Floating-point

From HvWiki

(Redirected from Floating Point)

Almost all modern computers approximates real numbers by using floating point arithmetic as defined in the IEEE 754 standard.


Single Precision

The IEEE 754 single precision number requires 32 bits of storage.

31 30      23 22                     0
 S  EEEEEEEE   FFFFFFFFFFFFFFFFFFFFFFF
  • S - Sign bit
  • E - Exponent
  • F - Fraction


The value of the 32 bit word:

  • If E = 255 and F is nonzero, then V = NaN ("Not a number")
  • If E = 255 and F is zero and S is 1, then V = -Infinity
  • If E = 255 and F is zero and S is 0, then V = Infinity
  • If 0<E<255 then V = (-1)**S * 2 ** (E-127) * (1.F) where "1.F" represents the binary number created by prefixing F with an implicit leading 1 and a binary point.
  • If E = 0 and F is nonzero, then V = (-1)**S * 2 ** (-126) * (0.F) These are "unnormalized" values.
  • If E = 0 and F is zero and S is 1, then V = -0
  • If E = 0 and F is zero and S is 0, then V = 0

Single precision corresponds roughly to 6 significant figures of precision.
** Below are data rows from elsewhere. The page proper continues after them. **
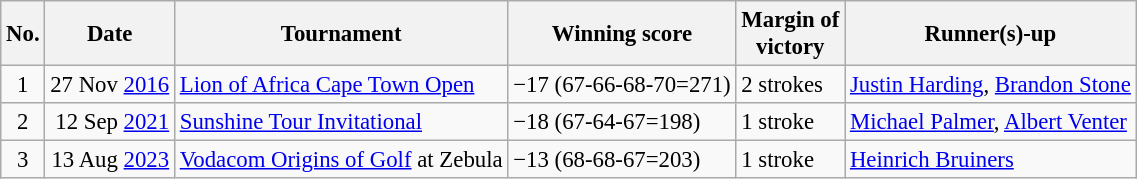
27 Nov 2016 (110, 85)
12 Sep 2021 (110, 122)
Heinrich Bruiners (991, 160)
No. (23, 34)
13 Aug 2023 (110, 160)
2 (23, 122)
Tournament (340, 34)
Michael Palmer, Albert Venter (991, 122)
Margin ofvictory (790, 34)
Vodacom Origins of Golf at Zebula (340, 160)
−17 (67-66-68-70=271) (622, 85)
Winning score (622, 34)
2 strokes (790, 85)
Sunshine Tour Invitational (340, 122)
Lion of Africa Cape Town Open (340, 85)
Justin Harding, Brandon Stone (991, 85)
Date (110, 34)
3 (23, 160)
−13 (68-68-67=203) (622, 160)
−18 (67-64-67=198) (622, 122)
Runner(s)-up (991, 34)
1 (23, 85)
Output the [X, Y] coordinate of the center of the cell containing the given text.  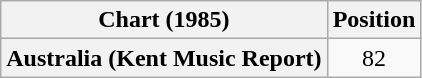
Position [374, 20]
82 [374, 58]
Australia (Kent Music Report) [164, 58]
Chart (1985) [164, 20]
Pinpoint the cell where the given text exists, returning its (x, y) midpoint coordinate. 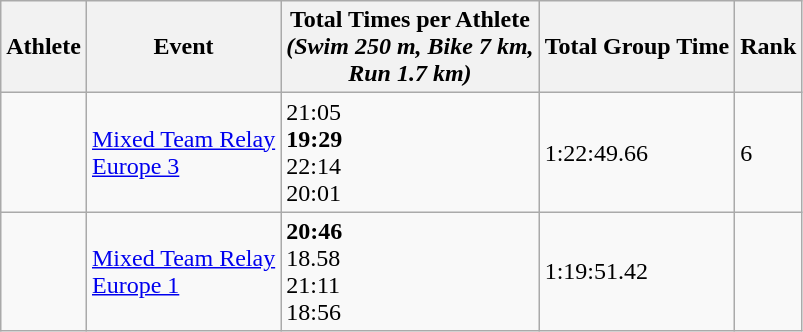
Event (183, 47)
Total Times per Athlete (Swim 250 m, Bike 7 km, Run 1.7 km) (410, 47)
Athlete (44, 47)
Total Group Time (637, 47)
1:19:51.42 (637, 272)
20:4618.5821:1118:56 (410, 272)
Mixed Team Relay Europe 3 (183, 152)
Rank (768, 47)
6 (768, 152)
1:22:49.66 (637, 152)
Mixed Team Relay Europe 1 (183, 272)
21:0519:2922:1420:01 (410, 152)
Return [X, Y] of the center of cell containing provided text 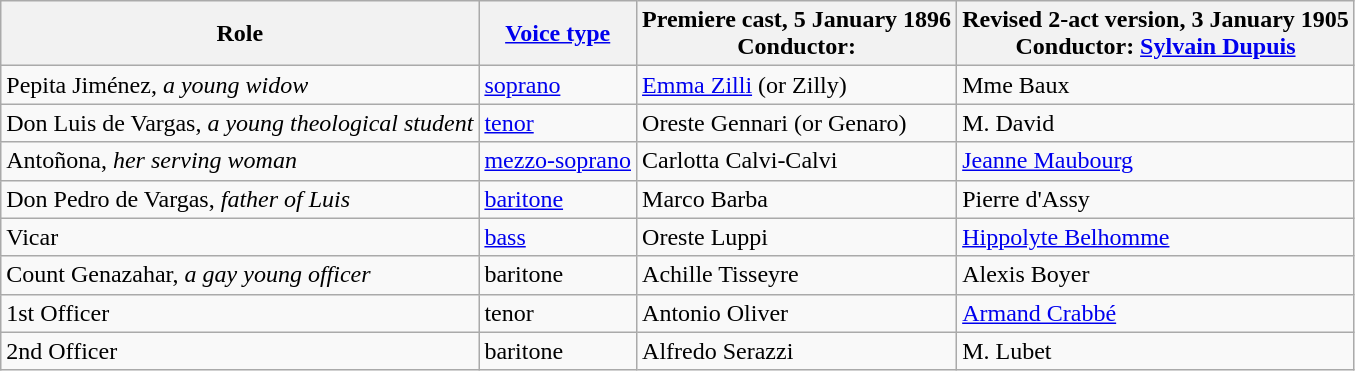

With single precision the sum 1.000 000 1 + 0.000 000 1 will give an answer of just 1.

The C type corresponding to single precision is "float"

Double Precision

The IEEE 754 single precision number requires 64 bits of storage.

63 62         52 51                                                  0
 S  EEEEEEEEEEE   FFFFFFFFFFFFFFFFFFFFFFFFFFFFFFFFFFFFFFFFFFFFFFFFFFFF
  • S - Sign bit
  • E - Exponent
  • F - Fraction


The value of the 64 bit word:

  • If E = 2047 and F is nonzero, then V = NaN ("Not a number")
  • If E = 2047 and F is zero and S is 1, then V = -Infinity
  • If E = 2047 and F is zero and S is 0, then V = Infinity
  • If 0<E<2047 then V = (-1)**S * 2 ** (E-1023) * (1.F) where "1.F" represents the binary number created by prefixing F with an implicit leading 1 and a binary point.
  • If E = 0 and F is nonzero, then V=(-1)**S * 2 ** (-1022) * (0.F) These are "unnormalized" values.
  • If E = 0 and F is zero and S is 1, then V = -0
  • If E = 0 and F is zero and S is 0, then V = 0

Double precision is roughly 12 significant figures in decimal. The C type is - believe it or not - "double"